Seit einigen Wochen ist Yahoo!s neue offene Suchplattform Yahoo! SearchMonkey [1] auch in Deutschland verfügbar. In einem Markt, dessen Innovationen in der Vergangenheit eher durch Google getrieben wurden, hat Yahoo! diesmal etwas Neues vorgestellt, das durchaus für einige Website-Betreiber interessant sein könnte.

Die "schlechte" Nachricht vorab: Mit Yahoo! SearchMonkey ist kein Einfluss auf die Suchmaschinen-Positionen möglich. Eine Website, die schlechte Yahoo!-Rankings aufweist, wird diese auch durch den Einsatz von Yahoo! SearchMonkey nicht verbessern können.

Die von Yahoo! vorgestellte Plattform dient primär dem Zweck, die Suchergebnisse aufzuwerten und durch grafische und strukturierte Daten zu ergänzen. Wie in Abbildung 1 zu sehen ist, muss ein Suchergebnis also nicht mehr nur aus der Überschrift und dem so genannten Snippet bestehen; auch ein Bild oder weitere Links (im Beispiel: "Druckversion", "Artikel versenden", ...) können angezeigt werden:

Abbildung 1: Enhanced Resulsts

Prinzipiell gibt es zwei Möglichkeiten, das angezeigte Suchergebnisse zu verändern bzw. zu erweitern: Enhanced Results und Infobars. Während die Enhanced Results an Stelle des bisherigen Snippets treten, kann sich die Infobar unterhalb dieses Suchergebnisses befinden und das Listing um weitere Links erweitern:

Abbildung 2: Infobar

Übrigens: Website-Betreiber, die nicht technisch versiert sind, sollten an dieser Stelle direkt zum Fazit weiterspringen, weil im Folgenden auf die technischen Aspekte von Yahoo!

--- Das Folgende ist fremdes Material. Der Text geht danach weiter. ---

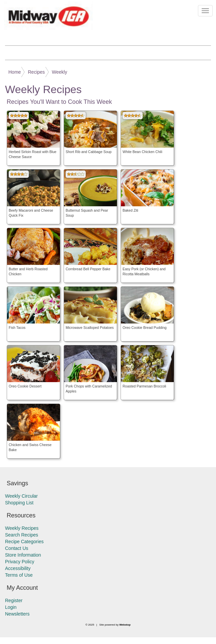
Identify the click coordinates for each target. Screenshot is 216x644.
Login (11, 607)
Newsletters (17, 614)
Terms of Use (19, 575)
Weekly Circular (21, 496)
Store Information (23, 555)
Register (14, 600)
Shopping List (19, 503)
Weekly (60, 72)
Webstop (125, 625)
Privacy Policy (19, 562)
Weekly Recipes (22, 528)
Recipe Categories (24, 542)
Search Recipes (21, 535)
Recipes (36, 72)
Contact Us (16, 548)
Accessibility (18, 568)
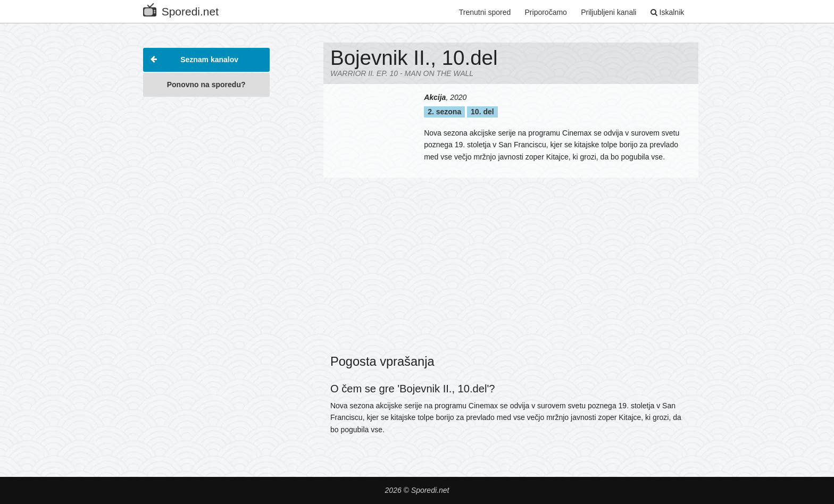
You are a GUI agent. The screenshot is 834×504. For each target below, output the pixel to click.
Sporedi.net (181, 9)
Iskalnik (668, 12)
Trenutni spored (485, 12)
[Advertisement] (206, 263)
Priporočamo (546, 12)
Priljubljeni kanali (608, 12)
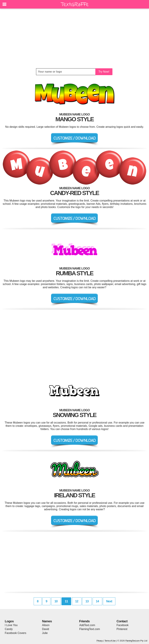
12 (77, 601)
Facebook (122, 625)
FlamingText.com (90, 629)
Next (109, 601)
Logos (9, 621)
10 (56, 601)
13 (87, 601)
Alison (46, 625)
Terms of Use (110, 641)
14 (97, 601)
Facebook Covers (16, 633)
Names (47, 621)
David (46, 629)
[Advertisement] (74, 38)
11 (66, 601)
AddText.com (87, 625)
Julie (45, 633)
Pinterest (122, 629)
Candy (9, 629)
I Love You (11, 625)
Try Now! (104, 72)
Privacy (100, 641)
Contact (122, 621)
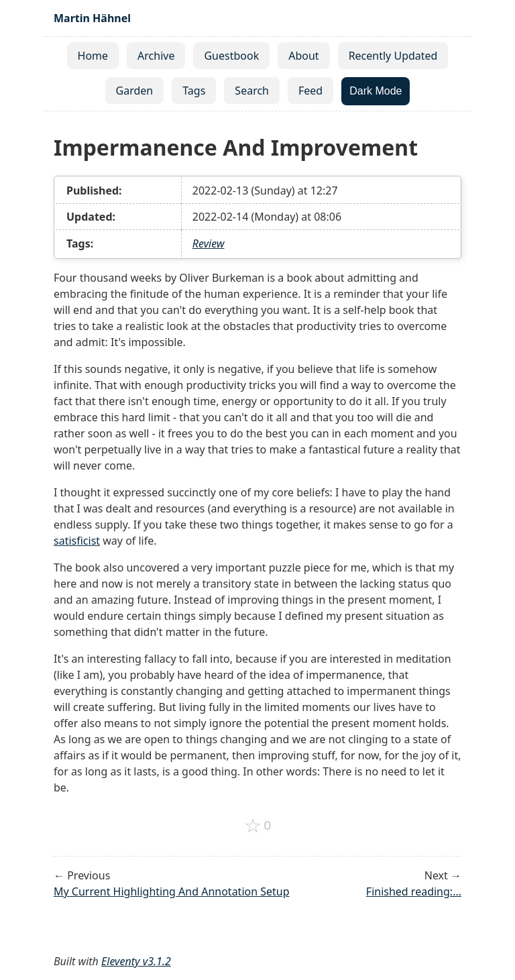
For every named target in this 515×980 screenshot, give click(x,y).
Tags (194, 91)
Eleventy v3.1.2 (136, 961)
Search (251, 91)
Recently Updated (393, 56)
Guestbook (231, 56)
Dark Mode (376, 91)
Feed (310, 91)
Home (93, 56)
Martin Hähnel (92, 18)
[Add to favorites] (258, 826)
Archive (156, 56)
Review (209, 243)
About (303, 56)
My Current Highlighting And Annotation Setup (172, 891)
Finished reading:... (414, 891)
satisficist (76, 541)
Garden (135, 91)
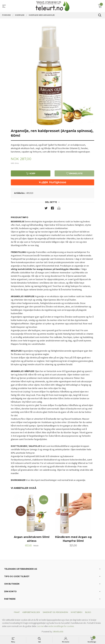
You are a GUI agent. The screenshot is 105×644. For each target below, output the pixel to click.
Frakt (17, 612)
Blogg (88, 612)
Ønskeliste (74, 174)
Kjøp (31, 174)
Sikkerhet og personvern (55, 612)
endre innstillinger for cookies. (61, 626)
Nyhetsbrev (77, 612)
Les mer (40, 626)
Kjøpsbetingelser (31, 612)
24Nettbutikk (58, 632)
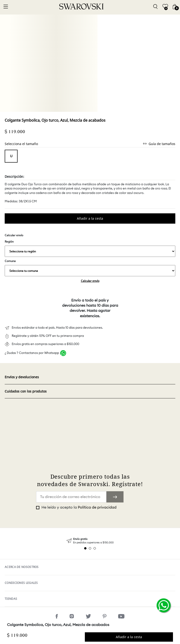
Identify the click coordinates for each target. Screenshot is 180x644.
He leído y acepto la (78, 507)
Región (90, 248)
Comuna (90, 268)
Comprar (90, 218)
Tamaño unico (11, 156)
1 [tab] (85, 548)
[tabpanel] (90, 541)
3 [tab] (95, 548)
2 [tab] (90, 548)
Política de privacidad (97, 507)
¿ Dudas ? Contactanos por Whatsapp (32, 353)
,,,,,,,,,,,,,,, (90, 251)
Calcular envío (90, 281)
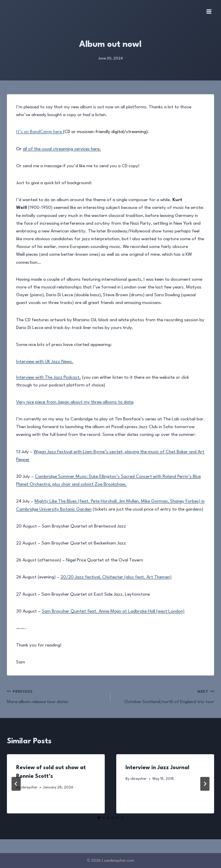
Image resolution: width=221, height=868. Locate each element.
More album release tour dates (56, 696)
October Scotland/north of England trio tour (165, 696)
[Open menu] (209, 11)
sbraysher (29, 787)
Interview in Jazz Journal (157, 768)
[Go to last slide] (16, 784)
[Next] (205, 784)
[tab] (99, 818)
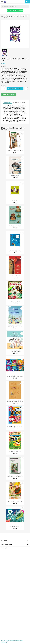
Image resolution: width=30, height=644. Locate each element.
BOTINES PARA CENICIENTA (15, 326)
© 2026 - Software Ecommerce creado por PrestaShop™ (12, 641)
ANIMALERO (15, 201)
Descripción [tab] (7, 102)
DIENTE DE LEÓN (15, 176)
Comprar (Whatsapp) (8, 94)
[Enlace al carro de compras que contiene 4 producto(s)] (27, 2)
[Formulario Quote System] (15, 596)
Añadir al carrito (15, 88)
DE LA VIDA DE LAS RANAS (15, 226)
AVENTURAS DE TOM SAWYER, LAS (15, 151)
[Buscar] (15, 6)
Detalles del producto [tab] (19, 102)
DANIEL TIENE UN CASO (15, 251)
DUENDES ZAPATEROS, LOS (15, 501)
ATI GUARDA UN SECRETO (15, 526)
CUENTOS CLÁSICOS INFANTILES (15, 476)
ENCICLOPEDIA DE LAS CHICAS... (15, 401)
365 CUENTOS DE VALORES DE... (15, 426)
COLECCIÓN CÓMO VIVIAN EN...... (15, 376)
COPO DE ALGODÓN (15, 276)
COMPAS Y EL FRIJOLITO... (15, 451)
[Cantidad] (3, 88)
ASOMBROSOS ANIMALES (15, 301)
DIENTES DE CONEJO (15, 351)
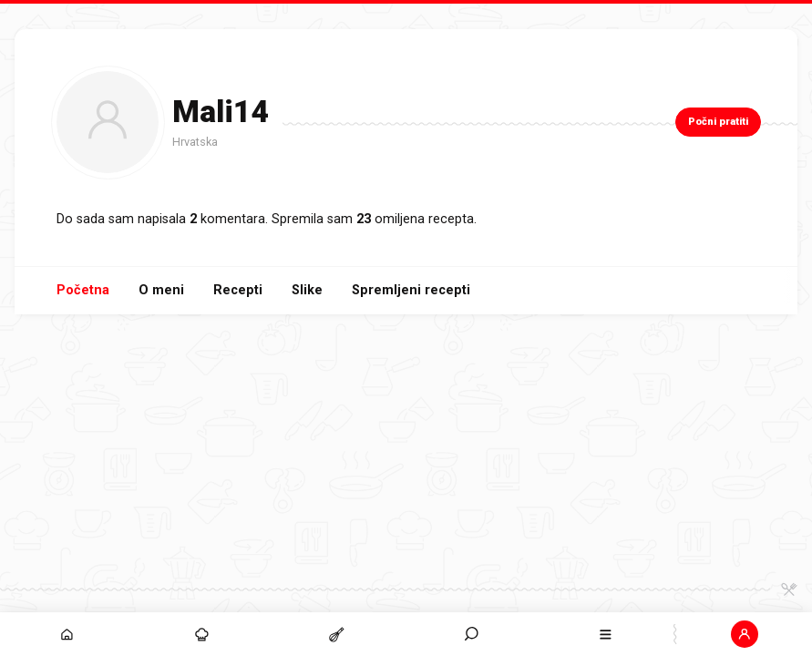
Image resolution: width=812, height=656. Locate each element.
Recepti (238, 290)
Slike (307, 290)
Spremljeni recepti (411, 290)
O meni (161, 290)
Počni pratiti (718, 121)
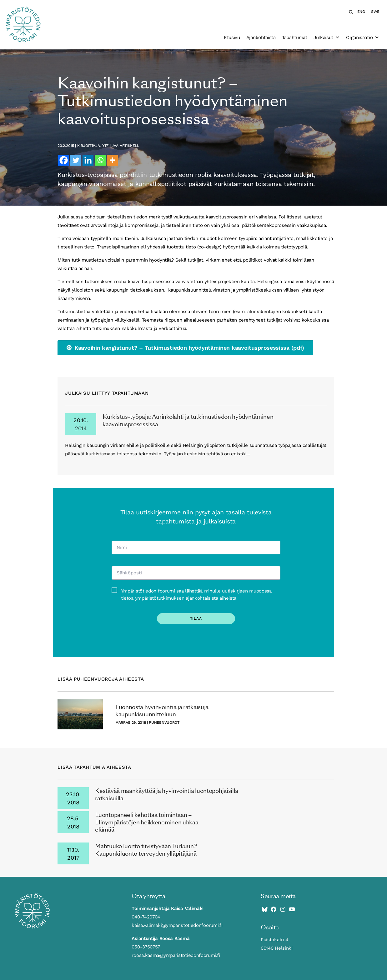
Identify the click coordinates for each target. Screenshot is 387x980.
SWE (375, 11)
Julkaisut (326, 37)
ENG (361, 11)
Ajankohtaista (261, 37)
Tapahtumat (295, 37)
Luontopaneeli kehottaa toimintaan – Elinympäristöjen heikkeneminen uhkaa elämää (147, 822)
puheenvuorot (164, 722)
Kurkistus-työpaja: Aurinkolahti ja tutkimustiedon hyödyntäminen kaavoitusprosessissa (188, 420)
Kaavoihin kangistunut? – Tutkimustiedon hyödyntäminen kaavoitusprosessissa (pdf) (189, 347)
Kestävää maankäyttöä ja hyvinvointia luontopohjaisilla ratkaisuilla (167, 794)
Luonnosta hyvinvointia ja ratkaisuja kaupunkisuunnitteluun (162, 710)
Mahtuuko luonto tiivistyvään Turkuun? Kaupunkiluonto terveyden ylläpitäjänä (146, 850)
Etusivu (232, 37)
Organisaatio (362, 37)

SearchMonkey eingegangen wird.

Programmierung

Um eine der beiden oder beide Möglichkeiten zu nutzen, muss der Website-Betreiber eine sogenannte Presentation Application erstellen. Dieser in der Programmiersprache PHP erstellte Code stellt das Bindeglied zwischen den verfügbaren Daten und der gewünschten Ausgabe bereit: Wenn z.B. ein Bild angezeigt werden soll, muss dieses im PHP-Code in einem Array angelegt werden. Der entsprechende Code könnte dann z.B. so aussehen:

public static function getOutput() {
$ret = array();

$ret['image']['src'] = Data::get('smid/rel:Photo/@resource');
$ret['image']['alt'] = "Headshot of " . Data::get('smid/rel:Card/vcard:fn');
$ret['image']['allowResize'] = TRUE;

return $ret;
}

Wie man an den Parametern src und alt sehen kann, werden die Daten nicht fest kodiert, sondern jeweils aus den Yahoo!-Daten extrahiert. Dabei kann nicht nur auf den HTML-Code der jeweiligen Seite zugegriffen werden, um z.B. die URL eines Bildes zu ermitteln. Es stehen viele weitere Informationen, die Yahoo! in seinem Index speichert, zur Verfügung, z.B.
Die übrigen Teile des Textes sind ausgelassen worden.